Funeral life is boring this week. Only three cremations. One I did entirely over the phone and thru fax, so won't even see the family till they come in to pick up the urn. A little out of the ordinary. He died almost three weeks ago but wasn't found for awhile. in the middle of a divorce, but the wife signed the cremation authorization and paid the bill anyway. It worked out well, when it could have been very ugly. The adult sons on both sides made sure it went smoothly, each protecting their own parent. It was nice to see that they could work together and take care of things.
One urn burial today at a national cemetery. He was 91 and he and his wife are the only ones left in this area. She had no one to talk to the day he died, but me. She told me several times about how he died, it was quick and she believes he had no pain. She heard the death rattle. I've heard other people describe it and then another lady this week used the term "death rattle". I guess it's rather unsettling. It's not a choking but an inability to catch one's breath. Sort of. Similar to wheezing only there's a really weird sound. The wife told me she won't ever forget the sound. She said he couldn't speak with words when she asked if he was alright, but he met her eyes and she knew he understood what was happening. He died in the ambulance on the way to the hospital. She said she was the sick one, not him, so she really didn't expect it at all. 91 and death is unexpected. Maybe we never expect it, even when someone is sick and the loved ones know they are dying, usually the death is still a shock. I talk about this as if I know. I've not lost anyone since I was in my early 20s and I'm (well) past that now. :)
I feel quiet today and somewhat unhinged. Now there's a weird word. I told Steve recently that sometimes, lots of times, and anywhere, not just at work, I hear quiet voices in the background and I see movement out of the corner of my eye.
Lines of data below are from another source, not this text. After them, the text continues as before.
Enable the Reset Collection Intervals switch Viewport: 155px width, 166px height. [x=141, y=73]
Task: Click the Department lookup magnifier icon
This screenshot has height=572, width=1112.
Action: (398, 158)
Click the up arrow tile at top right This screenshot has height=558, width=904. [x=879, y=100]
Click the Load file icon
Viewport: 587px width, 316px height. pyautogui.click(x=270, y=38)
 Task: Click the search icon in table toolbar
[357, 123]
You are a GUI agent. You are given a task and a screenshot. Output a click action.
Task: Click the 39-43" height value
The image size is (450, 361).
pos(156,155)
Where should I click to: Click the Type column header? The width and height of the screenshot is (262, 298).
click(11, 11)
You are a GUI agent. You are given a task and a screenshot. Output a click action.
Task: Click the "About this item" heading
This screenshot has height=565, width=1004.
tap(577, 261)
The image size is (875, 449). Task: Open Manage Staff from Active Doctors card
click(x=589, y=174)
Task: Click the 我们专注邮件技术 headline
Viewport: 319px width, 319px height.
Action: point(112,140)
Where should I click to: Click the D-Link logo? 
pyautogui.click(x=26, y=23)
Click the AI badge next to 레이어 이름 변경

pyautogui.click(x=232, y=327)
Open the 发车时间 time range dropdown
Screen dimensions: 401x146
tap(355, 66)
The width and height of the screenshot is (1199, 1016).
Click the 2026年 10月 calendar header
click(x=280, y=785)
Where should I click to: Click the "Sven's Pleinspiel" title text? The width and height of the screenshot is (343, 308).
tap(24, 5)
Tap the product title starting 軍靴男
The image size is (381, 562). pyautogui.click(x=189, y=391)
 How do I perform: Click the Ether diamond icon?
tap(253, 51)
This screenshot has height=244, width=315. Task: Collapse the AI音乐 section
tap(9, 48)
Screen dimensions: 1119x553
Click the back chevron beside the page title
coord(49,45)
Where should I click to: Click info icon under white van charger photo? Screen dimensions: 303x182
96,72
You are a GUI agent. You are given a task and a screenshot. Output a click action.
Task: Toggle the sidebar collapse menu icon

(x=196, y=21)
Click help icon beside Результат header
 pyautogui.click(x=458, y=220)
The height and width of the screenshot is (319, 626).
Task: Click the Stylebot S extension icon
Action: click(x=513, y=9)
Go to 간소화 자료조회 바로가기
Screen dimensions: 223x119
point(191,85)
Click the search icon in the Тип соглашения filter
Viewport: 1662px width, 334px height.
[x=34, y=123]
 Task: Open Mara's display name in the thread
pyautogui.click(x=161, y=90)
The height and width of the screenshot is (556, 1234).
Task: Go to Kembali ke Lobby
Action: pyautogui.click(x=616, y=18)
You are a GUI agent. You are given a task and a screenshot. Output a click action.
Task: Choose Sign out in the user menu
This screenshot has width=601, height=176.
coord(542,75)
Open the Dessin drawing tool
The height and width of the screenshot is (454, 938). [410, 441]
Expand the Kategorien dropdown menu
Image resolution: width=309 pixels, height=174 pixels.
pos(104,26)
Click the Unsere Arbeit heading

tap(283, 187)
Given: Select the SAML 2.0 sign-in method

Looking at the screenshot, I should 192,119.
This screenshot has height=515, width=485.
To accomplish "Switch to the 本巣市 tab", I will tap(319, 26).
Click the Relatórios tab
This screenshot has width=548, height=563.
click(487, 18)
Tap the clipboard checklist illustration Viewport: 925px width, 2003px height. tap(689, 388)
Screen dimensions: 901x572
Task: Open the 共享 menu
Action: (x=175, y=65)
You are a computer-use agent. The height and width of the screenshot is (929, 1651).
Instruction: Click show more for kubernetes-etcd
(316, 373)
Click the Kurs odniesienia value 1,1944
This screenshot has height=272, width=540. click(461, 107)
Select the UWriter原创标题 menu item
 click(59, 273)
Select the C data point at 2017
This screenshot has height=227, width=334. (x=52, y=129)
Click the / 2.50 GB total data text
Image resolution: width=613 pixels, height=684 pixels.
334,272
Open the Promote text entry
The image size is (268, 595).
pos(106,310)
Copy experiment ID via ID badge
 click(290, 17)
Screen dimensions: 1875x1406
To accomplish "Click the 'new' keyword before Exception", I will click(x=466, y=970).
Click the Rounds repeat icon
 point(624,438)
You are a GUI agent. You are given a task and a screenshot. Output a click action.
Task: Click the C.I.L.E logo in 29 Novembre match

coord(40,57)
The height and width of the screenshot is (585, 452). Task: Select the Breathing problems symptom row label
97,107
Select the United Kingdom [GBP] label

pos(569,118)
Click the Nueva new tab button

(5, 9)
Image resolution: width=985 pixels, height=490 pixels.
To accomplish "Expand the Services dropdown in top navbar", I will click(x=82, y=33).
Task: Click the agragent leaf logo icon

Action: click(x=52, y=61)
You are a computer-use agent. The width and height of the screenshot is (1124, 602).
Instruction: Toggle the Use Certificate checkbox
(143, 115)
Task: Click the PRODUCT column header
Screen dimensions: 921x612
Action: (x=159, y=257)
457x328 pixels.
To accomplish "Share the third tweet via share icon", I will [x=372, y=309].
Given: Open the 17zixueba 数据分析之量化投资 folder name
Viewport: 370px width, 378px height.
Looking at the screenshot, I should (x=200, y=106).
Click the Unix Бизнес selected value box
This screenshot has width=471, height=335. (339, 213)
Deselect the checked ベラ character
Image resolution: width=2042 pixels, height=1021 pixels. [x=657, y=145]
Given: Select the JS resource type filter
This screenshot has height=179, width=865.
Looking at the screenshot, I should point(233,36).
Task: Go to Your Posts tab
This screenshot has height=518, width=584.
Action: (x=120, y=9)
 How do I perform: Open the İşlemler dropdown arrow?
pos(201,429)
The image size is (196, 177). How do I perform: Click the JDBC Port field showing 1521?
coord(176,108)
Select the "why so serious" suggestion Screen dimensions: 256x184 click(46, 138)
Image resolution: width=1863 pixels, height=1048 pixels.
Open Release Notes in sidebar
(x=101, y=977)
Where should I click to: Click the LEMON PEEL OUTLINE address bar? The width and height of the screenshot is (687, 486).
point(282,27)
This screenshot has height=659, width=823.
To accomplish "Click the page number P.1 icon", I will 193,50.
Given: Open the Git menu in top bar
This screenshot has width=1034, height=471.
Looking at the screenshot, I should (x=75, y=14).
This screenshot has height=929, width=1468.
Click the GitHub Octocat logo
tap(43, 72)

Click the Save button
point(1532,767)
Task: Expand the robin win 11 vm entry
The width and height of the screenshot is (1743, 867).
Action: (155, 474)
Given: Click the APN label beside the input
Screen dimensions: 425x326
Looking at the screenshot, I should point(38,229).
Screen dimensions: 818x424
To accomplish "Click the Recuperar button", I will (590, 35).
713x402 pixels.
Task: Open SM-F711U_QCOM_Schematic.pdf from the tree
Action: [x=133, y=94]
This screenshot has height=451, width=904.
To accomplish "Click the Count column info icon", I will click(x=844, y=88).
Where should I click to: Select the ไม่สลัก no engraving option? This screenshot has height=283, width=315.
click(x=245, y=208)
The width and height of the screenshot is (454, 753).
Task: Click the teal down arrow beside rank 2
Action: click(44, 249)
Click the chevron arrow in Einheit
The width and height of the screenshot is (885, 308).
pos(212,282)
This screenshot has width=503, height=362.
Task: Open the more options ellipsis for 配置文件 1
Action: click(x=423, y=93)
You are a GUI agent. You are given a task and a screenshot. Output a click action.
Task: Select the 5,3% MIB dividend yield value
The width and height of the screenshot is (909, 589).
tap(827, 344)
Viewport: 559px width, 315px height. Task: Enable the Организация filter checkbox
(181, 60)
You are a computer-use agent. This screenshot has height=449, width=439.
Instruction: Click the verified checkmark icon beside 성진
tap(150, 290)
He didn't know what to say and just nodded. What could he possibly say to a confession of that sort. It's probably all in my head, although Schewan says that it's energy which I'm more susceptible to now. I don't know how that fits into any kind of theology. I know some people are very specific in that they are not to be cremated for 24-72 hours after death (whatever their own magical time limit is) so that their spirits have time to leave the body and the area before the burning commences. It's not as if they'd be burned alive, so I don't get the need for a time frame. Mostly I guess I think the soul leaves the body immediately upon physical death, and I believe in an afterlife...yes, heaven or hell. I think you probably get to go right to heaven if that's your destiny, but i'm not entirely sure about the hell-bound souls. Do they wander? And why do I think their time frame may be different than heaven-bound souls? Wouldn't the final disposition happen equitably? I don't have any answers. Only questions. The biggest of which is where in the world is Schewan. My head is pounding (a cold last week has left me with a five day headache).